### Assignment
Copy out the lines below that hold the word "button".

____

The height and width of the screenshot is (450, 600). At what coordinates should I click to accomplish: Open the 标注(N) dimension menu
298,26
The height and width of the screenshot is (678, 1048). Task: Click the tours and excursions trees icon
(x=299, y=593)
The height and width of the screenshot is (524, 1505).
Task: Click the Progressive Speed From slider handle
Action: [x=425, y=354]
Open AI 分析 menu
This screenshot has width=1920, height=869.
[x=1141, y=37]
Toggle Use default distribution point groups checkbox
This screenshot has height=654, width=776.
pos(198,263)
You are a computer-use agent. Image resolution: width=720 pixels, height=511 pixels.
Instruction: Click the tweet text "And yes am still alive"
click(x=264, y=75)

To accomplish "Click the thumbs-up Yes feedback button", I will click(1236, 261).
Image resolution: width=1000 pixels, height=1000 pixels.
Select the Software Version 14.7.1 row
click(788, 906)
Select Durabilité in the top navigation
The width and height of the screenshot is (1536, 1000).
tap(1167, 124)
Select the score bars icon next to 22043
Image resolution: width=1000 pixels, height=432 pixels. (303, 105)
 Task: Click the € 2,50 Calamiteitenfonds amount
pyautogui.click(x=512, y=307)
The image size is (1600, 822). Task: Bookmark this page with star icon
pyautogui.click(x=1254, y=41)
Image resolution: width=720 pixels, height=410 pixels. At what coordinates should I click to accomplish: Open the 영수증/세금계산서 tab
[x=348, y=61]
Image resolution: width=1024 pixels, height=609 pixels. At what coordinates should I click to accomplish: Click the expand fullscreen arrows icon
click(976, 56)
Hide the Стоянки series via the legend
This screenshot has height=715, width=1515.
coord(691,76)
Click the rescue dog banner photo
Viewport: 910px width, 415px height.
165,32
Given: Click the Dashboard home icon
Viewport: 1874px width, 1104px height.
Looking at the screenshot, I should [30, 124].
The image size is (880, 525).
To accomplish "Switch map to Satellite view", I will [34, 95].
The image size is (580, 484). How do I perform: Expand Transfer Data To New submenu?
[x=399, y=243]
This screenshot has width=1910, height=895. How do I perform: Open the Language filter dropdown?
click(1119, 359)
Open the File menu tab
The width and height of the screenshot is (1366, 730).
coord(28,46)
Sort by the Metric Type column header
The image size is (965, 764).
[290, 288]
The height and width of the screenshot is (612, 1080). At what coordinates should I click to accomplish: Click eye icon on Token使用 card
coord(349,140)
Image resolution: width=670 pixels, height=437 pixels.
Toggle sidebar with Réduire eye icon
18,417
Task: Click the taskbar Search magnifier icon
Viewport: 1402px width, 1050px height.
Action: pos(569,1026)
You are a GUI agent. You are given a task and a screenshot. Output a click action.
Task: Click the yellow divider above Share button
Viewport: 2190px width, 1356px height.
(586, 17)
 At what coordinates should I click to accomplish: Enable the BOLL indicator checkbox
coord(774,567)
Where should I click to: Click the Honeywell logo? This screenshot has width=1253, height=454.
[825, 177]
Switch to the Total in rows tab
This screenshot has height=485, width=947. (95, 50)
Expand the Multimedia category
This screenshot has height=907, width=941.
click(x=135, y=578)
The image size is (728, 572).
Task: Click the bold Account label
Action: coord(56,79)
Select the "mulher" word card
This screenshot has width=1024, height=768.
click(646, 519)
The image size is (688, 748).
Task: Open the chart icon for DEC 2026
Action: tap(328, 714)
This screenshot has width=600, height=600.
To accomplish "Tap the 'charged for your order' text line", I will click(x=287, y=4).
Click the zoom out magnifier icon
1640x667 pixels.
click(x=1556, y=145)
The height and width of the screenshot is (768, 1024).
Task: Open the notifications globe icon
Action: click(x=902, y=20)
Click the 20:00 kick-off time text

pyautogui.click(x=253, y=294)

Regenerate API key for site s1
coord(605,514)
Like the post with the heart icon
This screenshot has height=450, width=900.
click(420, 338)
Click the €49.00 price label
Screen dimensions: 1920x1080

____

### Response
To accomplish "Click the thumbs-up Yes feedback button", I will click(1236, 261).
Task: Click the yellow divider above Share button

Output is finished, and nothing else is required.